Die Aufmerksamkeit für den Weltstar und sein Rigoletto ist in Deutschland und insbesondere in München groß. Die Erwartungen ebenfalls. Nicht nur die Boulevard-Zeitungen schaukeln „ihre Erwartungs-Euphorie“ in den letzten Wochen vor der Premiere gegenseitig hoch, wie DIE ZEIT später resümieren wird. Auf dem Schwarzmarkt steigen die Preise für die Opernkarten auf das Fünffache. Dramatischen Verdichtung oder eine zeitgemäße Inszenierung von Verdis Melodrama – das ist das, was die sich die Kulturelite von dem polnischen Avantgardisten erhofft. Dabei sagt Polański bei der Pressekonferenz während der Probephasen noch, er habe nahezu nichts am Libretto geändert, es werde auch keinerlei offensichtliche spektakuläre Neuerungen geben: „I'm not looking for some kind of gimmick for the concept of the opera“ und es gebe auch keine Kino-Show-Effekte, die man von ihm erwartet. „I'm trying to keep within the convention of this opera.” Er beschränke sich also darauf, etwas durch Konventionen und Routine Ersticktes wieder lebendig, frisch, authentisch zu machen.[4]What I'm trying to do is to create atmosphere which expresses the content of individual scene. I'm trying to be unconventional in the way people move. I'm trying to make singers move and sing in the same time whenever I can. And I'm trying to stage it the way, so people who don't know the Libretto by heart can still understand what's going on.
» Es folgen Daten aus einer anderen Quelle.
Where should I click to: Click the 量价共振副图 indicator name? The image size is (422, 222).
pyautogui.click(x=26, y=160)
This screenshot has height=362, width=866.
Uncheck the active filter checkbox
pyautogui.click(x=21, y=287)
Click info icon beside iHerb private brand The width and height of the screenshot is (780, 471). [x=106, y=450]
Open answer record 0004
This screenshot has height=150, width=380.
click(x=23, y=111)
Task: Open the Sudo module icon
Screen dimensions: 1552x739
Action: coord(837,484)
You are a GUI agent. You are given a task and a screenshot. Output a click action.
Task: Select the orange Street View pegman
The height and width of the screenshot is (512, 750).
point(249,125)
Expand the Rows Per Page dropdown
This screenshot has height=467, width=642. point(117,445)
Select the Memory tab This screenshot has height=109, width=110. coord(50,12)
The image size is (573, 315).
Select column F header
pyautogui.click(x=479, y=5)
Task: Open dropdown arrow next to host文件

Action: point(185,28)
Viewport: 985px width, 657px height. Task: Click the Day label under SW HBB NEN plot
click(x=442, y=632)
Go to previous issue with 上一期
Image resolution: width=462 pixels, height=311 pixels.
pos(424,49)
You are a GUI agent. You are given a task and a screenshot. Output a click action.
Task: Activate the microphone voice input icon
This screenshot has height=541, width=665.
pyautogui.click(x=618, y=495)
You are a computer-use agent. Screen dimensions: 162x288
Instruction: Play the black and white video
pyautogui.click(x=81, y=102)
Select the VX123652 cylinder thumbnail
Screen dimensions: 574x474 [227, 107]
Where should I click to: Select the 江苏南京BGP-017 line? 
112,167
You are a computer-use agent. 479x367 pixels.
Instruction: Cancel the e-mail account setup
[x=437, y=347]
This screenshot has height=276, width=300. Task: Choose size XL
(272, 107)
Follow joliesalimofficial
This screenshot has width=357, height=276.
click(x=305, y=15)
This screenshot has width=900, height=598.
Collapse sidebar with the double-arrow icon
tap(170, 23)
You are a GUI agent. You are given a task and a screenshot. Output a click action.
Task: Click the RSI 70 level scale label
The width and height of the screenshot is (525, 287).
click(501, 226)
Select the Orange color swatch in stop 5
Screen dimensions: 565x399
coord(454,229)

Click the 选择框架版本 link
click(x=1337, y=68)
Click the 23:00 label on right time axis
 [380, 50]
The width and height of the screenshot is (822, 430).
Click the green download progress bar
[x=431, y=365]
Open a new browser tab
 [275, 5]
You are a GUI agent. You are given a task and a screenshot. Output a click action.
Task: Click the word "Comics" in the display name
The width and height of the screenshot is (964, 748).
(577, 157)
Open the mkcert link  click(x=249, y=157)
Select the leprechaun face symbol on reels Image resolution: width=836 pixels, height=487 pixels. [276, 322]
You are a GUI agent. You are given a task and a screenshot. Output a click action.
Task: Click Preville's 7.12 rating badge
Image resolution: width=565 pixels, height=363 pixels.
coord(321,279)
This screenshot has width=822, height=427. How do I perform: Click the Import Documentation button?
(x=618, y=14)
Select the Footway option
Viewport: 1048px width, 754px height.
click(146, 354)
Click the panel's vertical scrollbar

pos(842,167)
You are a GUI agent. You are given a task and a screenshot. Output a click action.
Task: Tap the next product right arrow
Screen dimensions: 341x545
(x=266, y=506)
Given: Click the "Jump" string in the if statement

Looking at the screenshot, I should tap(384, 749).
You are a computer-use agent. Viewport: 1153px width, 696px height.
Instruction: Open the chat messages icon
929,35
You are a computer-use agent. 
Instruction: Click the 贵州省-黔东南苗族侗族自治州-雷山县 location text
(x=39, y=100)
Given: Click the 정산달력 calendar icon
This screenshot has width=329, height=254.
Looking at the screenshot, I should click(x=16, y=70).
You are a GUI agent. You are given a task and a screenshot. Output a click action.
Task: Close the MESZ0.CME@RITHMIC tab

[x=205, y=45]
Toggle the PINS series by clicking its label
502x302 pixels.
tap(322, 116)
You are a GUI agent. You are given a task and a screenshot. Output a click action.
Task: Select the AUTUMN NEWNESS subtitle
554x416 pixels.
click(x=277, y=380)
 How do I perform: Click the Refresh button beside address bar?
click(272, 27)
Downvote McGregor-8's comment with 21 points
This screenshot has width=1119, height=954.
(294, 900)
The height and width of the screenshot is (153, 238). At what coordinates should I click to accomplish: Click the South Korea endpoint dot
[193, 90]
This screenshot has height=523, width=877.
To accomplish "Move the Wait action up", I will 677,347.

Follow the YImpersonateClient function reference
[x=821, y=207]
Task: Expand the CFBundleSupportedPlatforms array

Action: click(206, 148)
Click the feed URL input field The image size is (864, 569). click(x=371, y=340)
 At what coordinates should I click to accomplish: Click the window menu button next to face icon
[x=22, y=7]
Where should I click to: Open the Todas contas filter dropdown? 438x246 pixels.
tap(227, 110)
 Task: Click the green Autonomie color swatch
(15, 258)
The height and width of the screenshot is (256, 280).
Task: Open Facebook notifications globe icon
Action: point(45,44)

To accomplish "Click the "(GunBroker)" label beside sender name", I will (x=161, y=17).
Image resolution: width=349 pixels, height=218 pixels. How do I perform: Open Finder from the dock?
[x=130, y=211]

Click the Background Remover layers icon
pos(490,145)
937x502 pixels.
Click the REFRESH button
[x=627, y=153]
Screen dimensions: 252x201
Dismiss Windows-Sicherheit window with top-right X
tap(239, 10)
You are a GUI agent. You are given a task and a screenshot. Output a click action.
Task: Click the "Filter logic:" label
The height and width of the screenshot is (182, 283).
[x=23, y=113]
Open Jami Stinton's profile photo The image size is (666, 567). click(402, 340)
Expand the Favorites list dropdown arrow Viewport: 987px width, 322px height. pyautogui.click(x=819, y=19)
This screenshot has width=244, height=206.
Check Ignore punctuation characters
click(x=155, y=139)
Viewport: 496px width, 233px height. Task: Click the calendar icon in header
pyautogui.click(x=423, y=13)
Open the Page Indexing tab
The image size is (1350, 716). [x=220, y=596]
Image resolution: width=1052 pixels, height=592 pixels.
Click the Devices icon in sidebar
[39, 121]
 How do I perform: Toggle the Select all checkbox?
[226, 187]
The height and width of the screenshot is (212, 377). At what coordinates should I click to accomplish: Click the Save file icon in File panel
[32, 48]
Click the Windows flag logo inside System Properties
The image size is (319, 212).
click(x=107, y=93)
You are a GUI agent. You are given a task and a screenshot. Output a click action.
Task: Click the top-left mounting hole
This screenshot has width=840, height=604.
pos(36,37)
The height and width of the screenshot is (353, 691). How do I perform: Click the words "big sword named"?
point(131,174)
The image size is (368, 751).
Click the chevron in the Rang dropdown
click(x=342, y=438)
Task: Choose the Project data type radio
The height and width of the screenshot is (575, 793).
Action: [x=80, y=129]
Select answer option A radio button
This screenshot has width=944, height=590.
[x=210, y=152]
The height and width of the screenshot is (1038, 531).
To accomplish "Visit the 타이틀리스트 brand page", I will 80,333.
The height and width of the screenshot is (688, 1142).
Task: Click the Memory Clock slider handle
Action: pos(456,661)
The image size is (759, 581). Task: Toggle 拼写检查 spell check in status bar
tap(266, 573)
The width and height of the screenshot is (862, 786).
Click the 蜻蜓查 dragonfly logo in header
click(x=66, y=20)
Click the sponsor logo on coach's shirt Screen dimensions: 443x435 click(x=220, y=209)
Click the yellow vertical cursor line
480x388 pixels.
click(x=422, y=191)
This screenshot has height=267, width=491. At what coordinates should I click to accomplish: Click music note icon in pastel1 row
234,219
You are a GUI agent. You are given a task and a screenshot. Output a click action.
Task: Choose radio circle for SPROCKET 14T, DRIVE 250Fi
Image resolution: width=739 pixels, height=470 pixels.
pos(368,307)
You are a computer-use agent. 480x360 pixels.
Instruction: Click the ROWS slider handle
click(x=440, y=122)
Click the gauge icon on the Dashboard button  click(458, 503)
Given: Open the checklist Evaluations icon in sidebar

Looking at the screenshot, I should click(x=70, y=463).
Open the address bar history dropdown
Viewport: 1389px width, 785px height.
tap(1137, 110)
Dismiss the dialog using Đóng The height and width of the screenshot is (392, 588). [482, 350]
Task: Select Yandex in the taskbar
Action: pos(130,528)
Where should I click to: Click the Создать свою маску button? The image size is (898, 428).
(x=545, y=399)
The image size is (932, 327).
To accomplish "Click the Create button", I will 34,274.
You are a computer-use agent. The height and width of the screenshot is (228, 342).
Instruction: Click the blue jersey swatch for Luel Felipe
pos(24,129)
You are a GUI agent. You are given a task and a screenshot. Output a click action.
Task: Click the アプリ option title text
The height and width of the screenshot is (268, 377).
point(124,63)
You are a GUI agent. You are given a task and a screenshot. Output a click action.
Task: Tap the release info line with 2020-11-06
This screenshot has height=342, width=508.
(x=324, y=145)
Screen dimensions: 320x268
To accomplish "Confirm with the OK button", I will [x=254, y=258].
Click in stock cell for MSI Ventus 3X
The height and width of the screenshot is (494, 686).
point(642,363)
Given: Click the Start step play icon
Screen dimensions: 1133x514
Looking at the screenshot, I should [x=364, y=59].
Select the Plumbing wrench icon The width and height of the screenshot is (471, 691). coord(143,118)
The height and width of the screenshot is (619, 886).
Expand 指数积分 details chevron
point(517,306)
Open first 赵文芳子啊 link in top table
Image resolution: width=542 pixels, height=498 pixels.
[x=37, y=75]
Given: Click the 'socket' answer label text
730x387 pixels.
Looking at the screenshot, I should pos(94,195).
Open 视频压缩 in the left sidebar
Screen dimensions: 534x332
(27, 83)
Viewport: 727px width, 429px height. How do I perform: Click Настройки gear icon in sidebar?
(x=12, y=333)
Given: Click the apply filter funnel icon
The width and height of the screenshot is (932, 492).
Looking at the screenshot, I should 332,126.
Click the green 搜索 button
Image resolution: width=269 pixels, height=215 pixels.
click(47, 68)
Mit der Premiere von Rigoletto am 31. Oktober 1976 in München erfüllt Roman Polański die Erwartungen einer avantgardistischen Inszenierung tatsächlich nicht, die Besucher der Bayerischen Staatsoper müssen auf die Befriedigung aller Sensationsgelüste verzichten.[5] Dagegen lieferte Polański am Premierenabend eine „richtig gute Stadttheater-Inszenierung mit vielen guten Einfällen und einer Menge Unarten ab[…]“, geht dabei aber „nur selten über diese Vorschriften hinaus.“[6] Anscheinend, so urteilt DIE ZEIT in ihrer Besprechung, gäbe es all die „unausrottbaren Plattitüden“ einer Oper, die „selbst einem Nicht-Opernregisseur offenbar notwendigerweise einfallen: die Arien an der Bühnenrampe, die keine Adressaten unter den Mitwirkenden finden; die Hilflosigkeit, einen Chor kaum je anders als im Halbrund aufzustellen; die grotesken Attitüden, die irgendwelche Emotionen symbolisieren sollen. Wenn eine seiner Filmfiguren je ähnliche Gesten riskierte – ich fürchte, Polański würde sie sofort aus dem Atelier jagen. Aber Oper ist nicht Film, daran, an den erbärmlichen Produktionsbedingungen konnte auch Polański (und wollte er wohl auch) nichts ändern.“[7] Gelobt wird nach dem Premierenabend dagegen das (bewegbare) Bühnenbild, mit dem Polański und sein Bühnenbildner Carlo Tommasi das Publikum zwar überraschen könnte, welches aber nicht über den „muffigen“ Gesamteindruck bei den Kritikern hinwegtäuschen konnte. Was sich in der Fachkritik verhalten liest, löst beim Publikum dennoch stürmische Ovationen für Polański aus. Kein herber Rückschlag also für den Regisseur mit Weltruhm, auch wenn man über diese Inszenierung in München in Zukunft nur noch selten reden wird.

 

[3] Süddeutsche Zeitung: Roman Polanski im Interview mit Charlotte Kerr, 28.10.1976. Vgl. Paul Cronin (Hrsg.): Roman Polanski Interviews, 2005, S. 65

[4] DER SPIEGEL, 25.10.1976


[5] Diederichs-Lafite, M. (1976). Donaueschinger Musiktage 1976. Österreichische Musikzeitschrift, 31(12), pp. 678-680. Retrieved 30 Mar. 2018, from doi:10.7767/omz.1976.31.12.67


[6] http://www.zeit.de/1976/46/neue-einfaelle-alte-unarten (aufgerufen am: 27.03.2018)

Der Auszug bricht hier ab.